Bad patients are people, too.

Dr. Richard Dew | Waiting Room | Bad Patients | Bedside Manner

We all tend to do well with ‘good’ patients, but what are good patients? They are usually those who are near our own age, education, and social status, who possess a pleasant demeanor, and who pay promptly for our services. Unfortunately, there are not enough of these to go around. So how do we approach all patients as good patients?

Most patients are neither saints nor villains—they are just people. While most are nice, or willing to be so, some have sour, negative dispositions. If we are honest, we must admit that some physicians have this same tendency. We need to take patients as they are, and we need to take them one at a time. Start viewing patients as a group and they become depersonalized and stereotyped, often characterized by the most bothersome one we have seen recently. In fact, each is an individual with a distinct set of beliefs, fears, anxieties, and prejudices.

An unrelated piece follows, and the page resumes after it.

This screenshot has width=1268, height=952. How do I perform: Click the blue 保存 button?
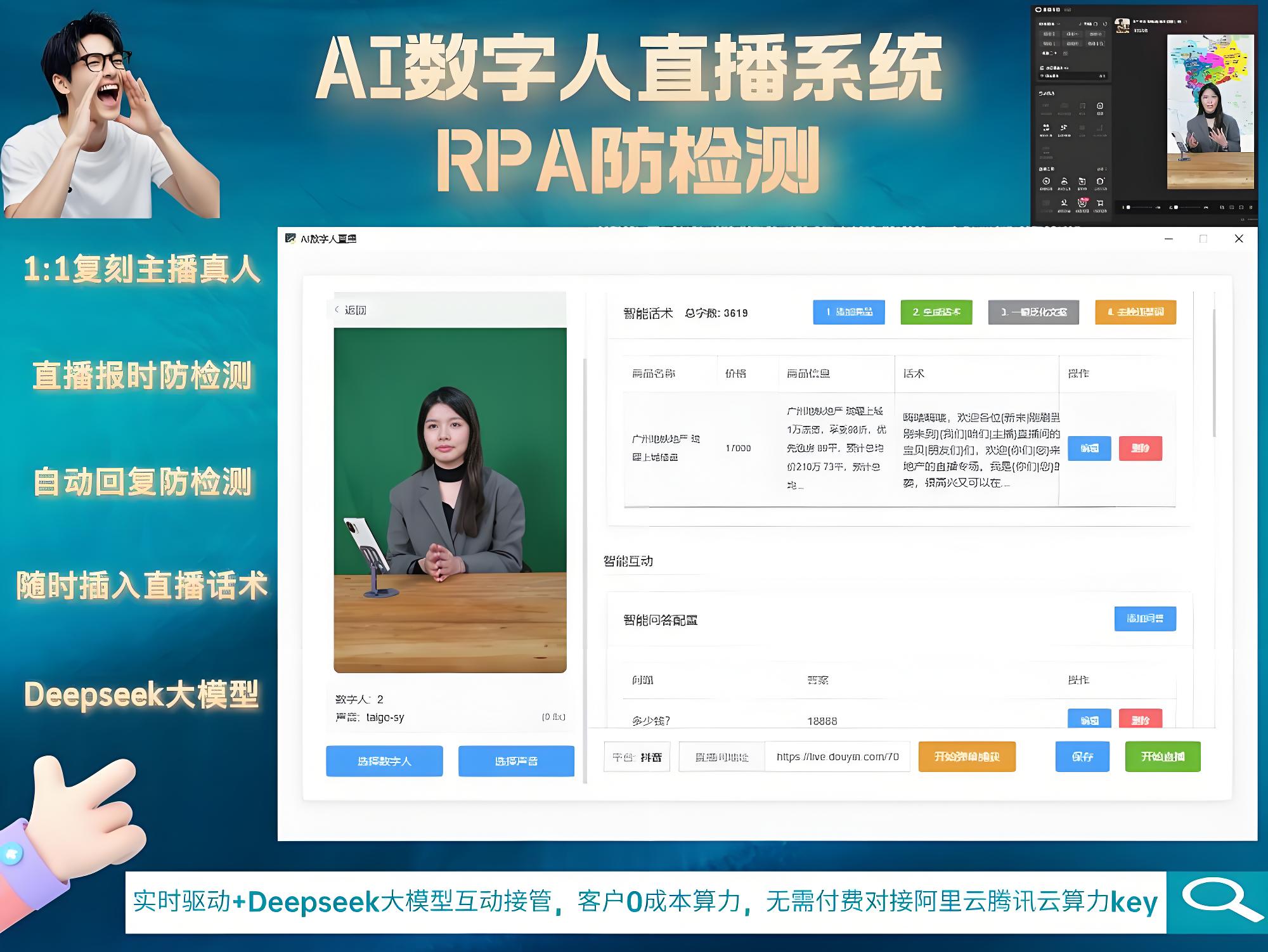tap(1083, 756)
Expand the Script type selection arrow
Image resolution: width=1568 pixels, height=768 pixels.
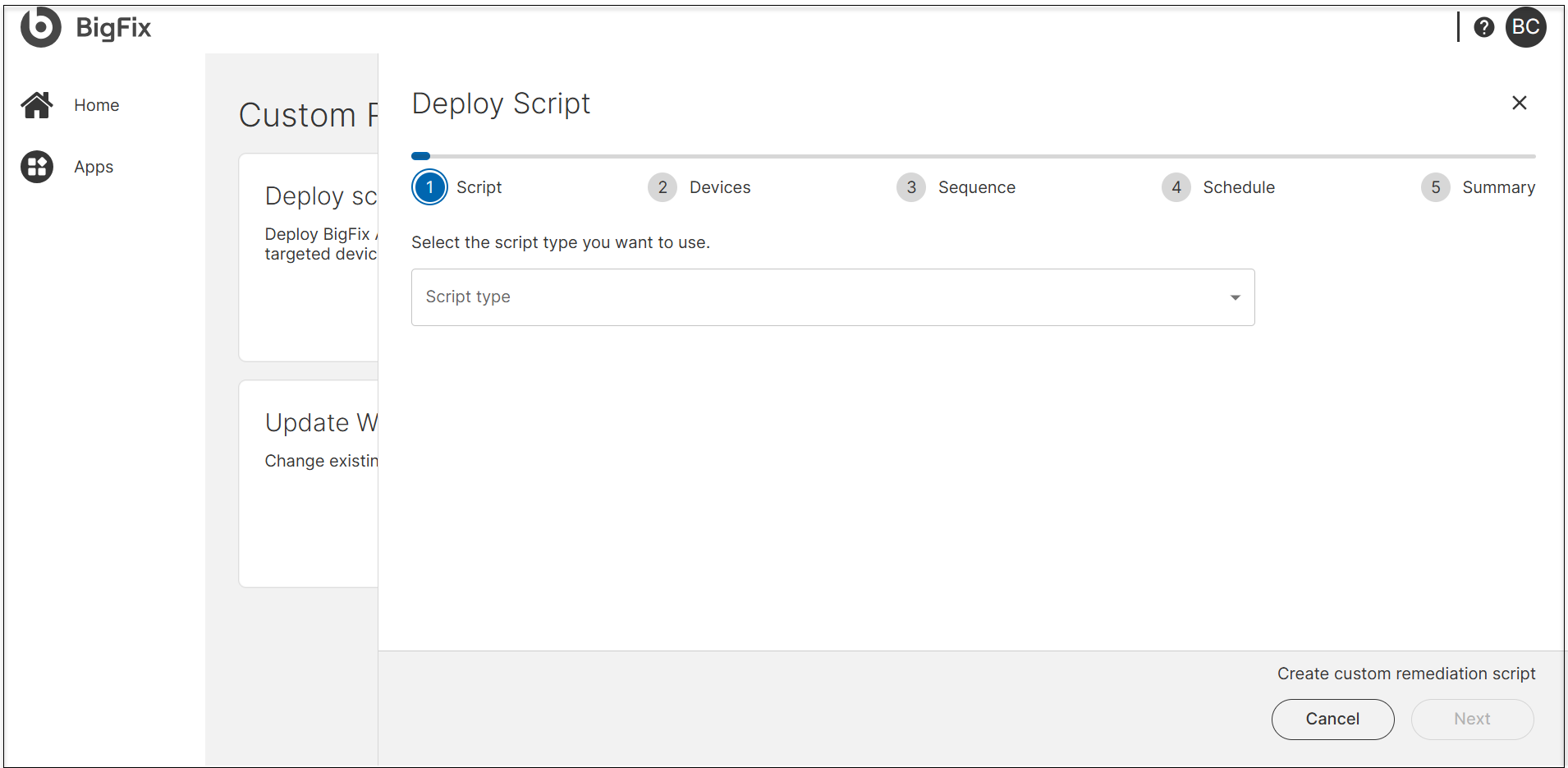[x=1235, y=297]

As we see our patients, it is extremely important for us to know our own weaknesses and prejudices, and as best we can, keep them under control. I have great difficulty tolerating whiners. Give me a crotchety, plain-spoken stoic any day. A whining patient to me is like fingernails scraped across a chalkboard. Others relate poorly to old people, children, drug abusers, chronic pain patients, uneducated patients, patients on disability, uninsured patients, dirty patients, and hypochondriacs. We all have our hang-ups, but when one of these people shows up, hold your tongue, remain amiable and make an extra effort to understand or, at the very least, to tolerate them nicely.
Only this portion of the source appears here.